[SUPPLIED TEXT]
****
= Death of Paul Selier =

Paul Selier (born c. 1979) lived in the Hague in the Netherlands. Early in the morning of 2 February 2018, Selier
encountered police officers in Waddinxveen and died whilst being arrested. A year later, the official investigation announced that excessive police violence had not been used and Selier had taken cocaine.

==Incident==
Selier lived in the Hague with his family. He had two children with his wife. He worked as a car dealer and also had a stall where he sold herring. Early in the morning of 2 February 2018, Selier was seen by eyewitnesses on the Oude Dreef in Waddinxveen, in a confused state. At 05:30 he was in his car, screaming and hitting the steering wheel; at 05:45 he was sitting in the road. Dutch police officers arrived at 05:50. He was ordered to lie on his stomach and when he did not do so, the officers started beating him, in an incident recorded by a passerby. The film showed one officer striking Selier repeatedly whilst the restrained man screamed.
****
[DATA SHOWN]
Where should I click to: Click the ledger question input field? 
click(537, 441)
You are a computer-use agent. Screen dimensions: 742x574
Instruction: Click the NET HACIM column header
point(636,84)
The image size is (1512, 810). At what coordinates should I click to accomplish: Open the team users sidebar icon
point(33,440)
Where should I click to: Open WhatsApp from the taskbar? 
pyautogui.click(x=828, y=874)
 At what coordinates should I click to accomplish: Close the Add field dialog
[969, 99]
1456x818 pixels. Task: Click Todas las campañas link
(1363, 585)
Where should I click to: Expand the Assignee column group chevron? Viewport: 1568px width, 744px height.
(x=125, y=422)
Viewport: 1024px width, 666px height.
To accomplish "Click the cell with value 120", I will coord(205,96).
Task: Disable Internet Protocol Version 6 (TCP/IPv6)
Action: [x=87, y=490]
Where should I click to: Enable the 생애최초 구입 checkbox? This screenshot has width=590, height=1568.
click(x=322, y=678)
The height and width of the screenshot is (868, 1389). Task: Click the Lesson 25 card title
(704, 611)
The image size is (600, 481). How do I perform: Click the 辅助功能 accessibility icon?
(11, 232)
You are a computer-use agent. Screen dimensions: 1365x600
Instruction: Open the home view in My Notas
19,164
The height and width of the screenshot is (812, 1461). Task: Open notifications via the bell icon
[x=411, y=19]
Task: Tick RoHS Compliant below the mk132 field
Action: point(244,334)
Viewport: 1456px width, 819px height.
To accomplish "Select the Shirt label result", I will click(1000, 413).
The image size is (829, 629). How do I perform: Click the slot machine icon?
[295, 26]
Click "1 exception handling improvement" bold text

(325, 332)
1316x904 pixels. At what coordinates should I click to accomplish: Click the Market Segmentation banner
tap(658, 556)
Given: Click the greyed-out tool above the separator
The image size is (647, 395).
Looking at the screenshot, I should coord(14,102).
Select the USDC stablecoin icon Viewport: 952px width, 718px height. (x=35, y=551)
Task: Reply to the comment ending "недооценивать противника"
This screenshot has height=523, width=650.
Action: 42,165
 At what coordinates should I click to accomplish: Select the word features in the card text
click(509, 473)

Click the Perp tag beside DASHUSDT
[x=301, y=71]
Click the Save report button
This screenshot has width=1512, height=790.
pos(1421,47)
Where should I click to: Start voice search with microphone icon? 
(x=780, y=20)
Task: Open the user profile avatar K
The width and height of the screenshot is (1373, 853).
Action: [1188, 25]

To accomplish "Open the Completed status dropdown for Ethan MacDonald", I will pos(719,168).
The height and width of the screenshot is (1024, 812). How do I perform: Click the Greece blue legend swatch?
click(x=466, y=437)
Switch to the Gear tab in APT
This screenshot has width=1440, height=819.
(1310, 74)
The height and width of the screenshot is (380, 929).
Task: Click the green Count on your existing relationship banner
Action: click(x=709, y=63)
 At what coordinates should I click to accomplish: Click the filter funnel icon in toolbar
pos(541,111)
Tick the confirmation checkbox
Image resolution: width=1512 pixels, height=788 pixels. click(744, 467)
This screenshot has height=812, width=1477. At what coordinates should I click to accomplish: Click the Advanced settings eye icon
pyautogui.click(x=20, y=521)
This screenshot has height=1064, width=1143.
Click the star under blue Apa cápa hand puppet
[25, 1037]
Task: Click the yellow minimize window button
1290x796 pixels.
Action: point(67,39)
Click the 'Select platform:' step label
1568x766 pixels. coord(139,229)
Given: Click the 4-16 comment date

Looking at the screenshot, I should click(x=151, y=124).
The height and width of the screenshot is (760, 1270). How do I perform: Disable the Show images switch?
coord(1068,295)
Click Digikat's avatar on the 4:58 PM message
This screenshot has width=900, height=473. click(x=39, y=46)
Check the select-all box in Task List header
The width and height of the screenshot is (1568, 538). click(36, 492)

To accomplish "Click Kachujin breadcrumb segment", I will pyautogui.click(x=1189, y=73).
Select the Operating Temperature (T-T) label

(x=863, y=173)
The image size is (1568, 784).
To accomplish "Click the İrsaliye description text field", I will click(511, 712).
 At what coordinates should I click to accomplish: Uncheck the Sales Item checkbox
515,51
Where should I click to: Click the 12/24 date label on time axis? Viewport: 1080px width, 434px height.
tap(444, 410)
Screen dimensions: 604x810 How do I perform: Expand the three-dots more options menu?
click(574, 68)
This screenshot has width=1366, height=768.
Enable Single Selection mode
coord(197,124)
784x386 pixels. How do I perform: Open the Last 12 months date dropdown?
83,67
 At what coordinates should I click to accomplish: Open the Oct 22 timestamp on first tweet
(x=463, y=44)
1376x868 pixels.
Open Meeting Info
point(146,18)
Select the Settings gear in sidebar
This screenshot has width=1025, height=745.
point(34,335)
****
[WHAT THIS EXERCISE ASKS]
(1) In the article on the death of Paul Selier, at what time did Dutch police officers arrive?
(2) Locate every line of the rows that contains the string "dropdown", and copy each one. Case counts.
The article and the rows have no connection to each other.

[WORKED ANSWERS]
(1) They arrived at 05:50.

(2)
To accomplish "Open the Completed status dropdown for Ethan MacDonald", I will pos(719,168).
784x386 pixels. How do I perform: Open the Last 12 months date dropdown?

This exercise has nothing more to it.